Segment Start: Passage provided

Friday, September 12, 2008

Cloud Adoption: Q/a with Bladelogic Founder Vijay Manwani

In my discussions as both a startup guy and self proclaimed cloud expert I'm asked frequently if the CIO of large businesses care about cloud computing. Excect for a few notable exceptions, my experience indicates cloud computing appears to be a bottom up adoption. We're frequently seeing a champion within large organizations who become a kind of internal advocate for our cloud services. For us, we focus on the development of so called private clouds so there tends to be an extended timeframe between the deployment of the private cloud to applications being run on them. But eventually these projects do gain a level of visiability for one reason or another. For the most part because our champion typically becomes a given companies "cloud guy".

The other day I had a very interesting conversation with Vijay Manwani the CTO and Founder of Bladelogic. Our conversation touched upon a number of subjects ranging from hiring a CEO to the importance of the customer CIO to finding a corporate champion. What was interesting is he confirmed that he saw a similar adoption pattern for bladelogic to what I've been seeing for our cloud computing platform. Although bladelogic isn't a cloud platform their data center automation platform offered to enterprises does have a lot of "cloud like" features. For this reason I think Bladelogic's history does serve as nice point of comparison for what we in the cloud computing space need to follow.

Segment End: Passage provided
Segment Start: Dataset entries

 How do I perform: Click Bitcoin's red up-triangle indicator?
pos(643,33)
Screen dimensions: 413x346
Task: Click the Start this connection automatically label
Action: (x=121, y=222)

Segment End: Dataset entries

Could you update the cloud adoption post by giving everything from "The other day" down to "need to follow." again, with "corporate champion" changed to "company sponsor"?

> Expected answer
The other day I had a very interesting conversation with Vijay Manwani the CTO and Founder of Bladelogic. Our conversation touched upon a number of subjects ranging from hiring a CEO to the importance of the customer CIO to finding a company sponsor. What was interesting is he confirmed that he saw a similar adoption pattern for bladelogic to what I've been seeing for our cloud computing platform. Although bladelogic isn't a cloud platform their data center automation platform offered to enterprises does have a lot of "cloud like" features. For this reason I think Bladelogic's history does serve as nice point of comparison for what we in the cloud computing space need to follow.